Case Digest: Babas, et al. v. Lorenzo Shipping Corporation

G.R. No. 186091 : December 15, 2010




Respondent Lorenzo Shipping Corporation (LSC) is a duly organized domestic corporation engaged in the shipping industry; it owns several equipments necessary for its business. LSC entered into a General Equipment Maintenance Repair and Management Services Agreement(Agreement) with Best Manpower Services, Inc. (BMSI).Simultaneous with the execution of the Agreement, LSC leased its equipment, tools, and tractors to BMSI. The period of lease was coterminous with the Agreement.BMSI then hired petitioners on various dates to work at LSC as checkers, welders, utility men, clerks, forklift operators, motor pool and machine shop workers, technicians, trailer drivers, and mechanics.Six years later, or on May 1, 2003, LSC entered into another contract with BMSI, this time, a service contract. Petitioners filed with the Labor Arbiter a complaint for regularization against LSC and BMSI. LSC terminated the Agreement,consequently, petitioners lost their employment. BMSI asserted that it is an independent contractor.It averred that it was willing to regularize petitioners; however, some of them lacked the requisite qualifications for the job.BMSI was willing to reassign petitioners who were willing to accept reassignment.LSC, on the other hand, averred that petitioners were employees of BMSI and were assigned to LSC by virtue of the Agreement.BMSI is an independent job contractor with substantial capital or investment in the form of tools, equipment, and machinery necessary in the conduct of its business. The Agreement between LSC and BMSI constituted legitimate job contracting.Thus, petitioners were employees of BMSI and not of LSC. After due proceedings, the LA rendered a decision dismissing petitioners complaint. The NLRC reversed the LA The CA in turn reversed the NLRC.
ISSUE: Whether or not petitioners are employees of LSC.


Labor-only contracting, a prohibited act, is an arrangement where the contractor or subcontractor merely recruits, supplies, or places workers to perform a job, work, or service for a principal. In labor-only contracting, the following elements are present:(a) the contractor or subcontractor does not have substantial capital or investment to actually perform the job, work, or service under its own account and responsibility;and (b) the employees recruited, supplied, or placed by such contractor or subcontractor perform activities which are directly related to the main business of the principal. On the other hand, permissible job contracting or subcontracting refers to an arrangement whereby a principal agrees to put out or farm out with the contractor or subcontractor the performance or completion of a specific job, work, or service within a definite or predetermined period, regardless of whether such job, work, or service is to be performed or completed within or outside the premises of the principal.

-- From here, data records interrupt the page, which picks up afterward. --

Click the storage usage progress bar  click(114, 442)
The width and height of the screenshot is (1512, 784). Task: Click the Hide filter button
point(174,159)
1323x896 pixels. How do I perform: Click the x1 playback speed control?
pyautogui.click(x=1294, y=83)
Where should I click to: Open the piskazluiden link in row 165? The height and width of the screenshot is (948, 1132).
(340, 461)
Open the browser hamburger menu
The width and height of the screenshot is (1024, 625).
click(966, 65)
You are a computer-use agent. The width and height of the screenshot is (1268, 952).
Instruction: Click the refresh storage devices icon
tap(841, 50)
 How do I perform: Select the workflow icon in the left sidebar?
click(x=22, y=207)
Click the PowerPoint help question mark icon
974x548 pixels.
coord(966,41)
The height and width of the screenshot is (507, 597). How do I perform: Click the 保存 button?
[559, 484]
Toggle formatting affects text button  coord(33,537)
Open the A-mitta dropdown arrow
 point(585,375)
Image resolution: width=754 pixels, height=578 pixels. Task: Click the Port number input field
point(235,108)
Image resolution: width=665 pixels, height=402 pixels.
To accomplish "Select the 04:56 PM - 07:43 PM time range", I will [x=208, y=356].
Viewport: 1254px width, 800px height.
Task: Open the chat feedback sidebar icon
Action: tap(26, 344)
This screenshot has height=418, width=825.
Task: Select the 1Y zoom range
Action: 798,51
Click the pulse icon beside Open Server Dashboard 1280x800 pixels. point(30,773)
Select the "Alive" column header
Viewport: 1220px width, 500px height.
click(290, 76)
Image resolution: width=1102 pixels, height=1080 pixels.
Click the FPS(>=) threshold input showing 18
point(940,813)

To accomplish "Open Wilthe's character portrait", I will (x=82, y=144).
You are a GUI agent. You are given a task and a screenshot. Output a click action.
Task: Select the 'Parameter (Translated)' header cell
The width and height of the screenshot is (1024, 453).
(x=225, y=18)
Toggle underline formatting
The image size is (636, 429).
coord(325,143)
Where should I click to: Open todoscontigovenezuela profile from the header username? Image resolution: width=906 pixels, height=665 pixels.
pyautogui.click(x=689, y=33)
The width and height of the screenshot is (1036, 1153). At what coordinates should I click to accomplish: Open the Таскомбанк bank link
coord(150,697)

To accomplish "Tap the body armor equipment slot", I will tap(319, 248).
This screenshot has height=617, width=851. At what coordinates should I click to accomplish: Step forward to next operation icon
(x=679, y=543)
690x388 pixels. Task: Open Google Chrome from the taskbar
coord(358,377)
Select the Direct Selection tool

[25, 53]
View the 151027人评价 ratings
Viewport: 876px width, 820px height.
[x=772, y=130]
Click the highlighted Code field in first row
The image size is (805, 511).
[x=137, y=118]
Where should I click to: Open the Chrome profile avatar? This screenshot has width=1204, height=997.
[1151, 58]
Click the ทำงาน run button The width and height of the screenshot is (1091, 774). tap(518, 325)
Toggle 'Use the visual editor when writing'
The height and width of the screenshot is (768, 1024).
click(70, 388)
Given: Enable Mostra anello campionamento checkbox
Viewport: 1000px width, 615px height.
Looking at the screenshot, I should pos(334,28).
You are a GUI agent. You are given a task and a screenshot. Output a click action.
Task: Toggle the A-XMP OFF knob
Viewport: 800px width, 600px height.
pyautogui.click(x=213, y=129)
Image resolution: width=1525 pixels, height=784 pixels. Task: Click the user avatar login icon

A person is considered engaged in legitimate job contracting or subcontracting if the following conditions concur: (a) The contractorcarries on a distinct and independent business and undertakes the contract work on his account under his own responsibility according to his own manner and method, free from the control and direction of his employer or principal in all matters connected with the performance of his work except as to the results thereof; (b) The contractorhas substantial capital or investment; and (c) The agreement between the principal and the contractoror subcontractor assures the contractual employees' entitlement to all laborand occupational safety and health standards, free exercise of the right to self-organization, security of tenure, and social welfare benefits.

Given the above standards, BMSI is engaged in labor-only contracting. First, petitioners worked at LSCs premises, and nowhere else. Other than the provisions of the Agreement, there was no showing that it was BMSI which established petitioners working procedure and methods, which supervised petitioners in their work, or which evaluated the same. There was absolute lack of evidence that BMSI exercised control over them or their work, except for the fact that petitioners were hired by BMSI. Second, LSC was unable to present proof that BMSI had substantial capital.The record before us is bereft of any proof pertaining to the contractors capitalization, nor to its investment in tools, equipment, or implements actually used in the performance or completion of the job, work, or service that it was contracted to render.What is clear was that the equipment used by BMSI were owned by, and merely rented from, LSC.Third, petitioners performed activities which were directly related to the main business of LSC. The work of petitioners as checkers, welders, utility men, drivers, and mechanics could only be characterized as part of, or at least clearly related to, and in the pursuit of, LSCs business. Logically, when petitioners were assigned by BMSI to LSC, BMSI acted merely as a labor-only contractor. Lastly, as found by the NLRC, BMSI had no other client except for LSC, and neither BMSI nor LSC refuted this finding, thereby bolstering the NLRC finding that BMSI is a labor-only contractor.

Indubitably, BMSI can only be classified as a labor-only contractor. Consequently, the workers that BMSI supplied to LSC became regular employees of the latter. Having gained regular status, petitioners were entitled to security of tenure and could only be dismissed for just or authorized causes and after they had been accorded due process. Petitioners lost their employment when LSC terminated its Agreement with BMSI.However, the termination of LSCs Agreement With BMSI cannot be considered a just or an authorized cause for petitioners dismissal.